** Opening Provided entries block **

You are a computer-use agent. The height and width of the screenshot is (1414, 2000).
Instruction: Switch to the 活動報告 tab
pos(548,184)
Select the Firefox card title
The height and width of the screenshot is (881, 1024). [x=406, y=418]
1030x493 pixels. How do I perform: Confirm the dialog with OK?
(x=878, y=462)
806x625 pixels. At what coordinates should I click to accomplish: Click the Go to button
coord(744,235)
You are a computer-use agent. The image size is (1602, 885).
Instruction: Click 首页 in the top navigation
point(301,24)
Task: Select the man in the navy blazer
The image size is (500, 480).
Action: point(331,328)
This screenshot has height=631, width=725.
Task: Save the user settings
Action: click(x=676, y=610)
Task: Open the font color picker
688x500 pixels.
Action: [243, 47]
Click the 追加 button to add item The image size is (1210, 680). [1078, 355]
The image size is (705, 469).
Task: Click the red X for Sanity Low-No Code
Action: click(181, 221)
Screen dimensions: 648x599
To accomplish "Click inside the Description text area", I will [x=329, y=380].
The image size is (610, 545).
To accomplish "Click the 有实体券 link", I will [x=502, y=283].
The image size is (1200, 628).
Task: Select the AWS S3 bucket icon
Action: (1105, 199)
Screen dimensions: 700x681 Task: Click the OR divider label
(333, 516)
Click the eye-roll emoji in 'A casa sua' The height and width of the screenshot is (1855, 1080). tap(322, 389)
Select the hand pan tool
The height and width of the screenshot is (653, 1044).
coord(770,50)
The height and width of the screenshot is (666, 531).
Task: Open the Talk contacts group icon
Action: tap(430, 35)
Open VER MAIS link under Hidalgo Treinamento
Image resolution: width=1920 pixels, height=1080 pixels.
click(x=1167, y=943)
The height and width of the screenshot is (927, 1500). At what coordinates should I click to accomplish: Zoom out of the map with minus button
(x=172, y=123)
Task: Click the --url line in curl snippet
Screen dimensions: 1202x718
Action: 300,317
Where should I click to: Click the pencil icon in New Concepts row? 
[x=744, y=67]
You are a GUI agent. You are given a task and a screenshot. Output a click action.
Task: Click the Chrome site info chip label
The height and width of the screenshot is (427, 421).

** Closing Provided entries block **

Take the lines above and print them exactly.

Task answer:
You are a computer-use agent. The height and width of the screenshot is (1414, 2000).
Instruction: Switch to the 活動報告 tab
pos(548,184)
Select the Firefox card title
The height and width of the screenshot is (881, 1024). [x=406, y=418]
1030x493 pixels. How do I perform: Confirm the dialog with OK?
(x=878, y=462)
806x625 pixels. At what coordinates should I click to accomplish: Click the Go to button
coord(744,235)
You are a computer-use agent. The image size is (1602, 885).
Instruction: Click 首页 in the top navigation
point(301,24)
Task: Select the man in the navy blazer
The image size is (500, 480).
Action: point(331,328)
This screenshot has height=631, width=725.
Task: Save the user settings
Action: click(x=676, y=610)
Task: Open the font color picker
688x500 pixels.
Action: [243, 47]
Click the 追加 button to add item The image size is (1210, 680). [1078, 355]
The image size is (705, 469).
Task: Click the red X for Sanity Low-No Code
Action: click(181, 221)
Screen dimensions: 648x599
To accomplish "Click inside the Description text area", I will [x=329, y=380].
The image size is (610, 545).
To accomplish "Click the 有实体券 link", I will [x=502, y=283].
The image size is (1200, 628).
Task: Select the AWS S3 bucket icon
Action: (1105, 199)
Screen dimensions: 700x681 Task: Click the OR divider label
(333, 516)
Click the eye-roll emoji in 'A casa sua' The height and width of the screenshot is (1855, 1080). tap(322, 389)
Select the hand pan tool
The height and width of the screenshot is (653, 1044).
coord(770,50)
The height and width of the screenshot is (666, 531).
Task: Open the Talk contacts group icon
Action: tap(430, 35)
Open VER MAIS link under Hidalgo Treinamento
Image resolution: width=1920 pixels, height=1080 pixels.
click(x=1167, y=943)
The height and width of the screenshot is (927, 1500). At what coordinates should I click to accomplish: Zoom out of the map with minus button
(x=172, y=123)
Task: Click the --url line in curl snippet
Screen dimensions: 1202x718
Action: 300,317
Where should I click to: Click the pencil icon in New Concepts row? 
[x=744, y=67]
You are a GUI agent. You are given a task and a screenshot. Output a click action.
Task: Click the Chrome site info chip label
The height and width of the screenshot is (427, 421).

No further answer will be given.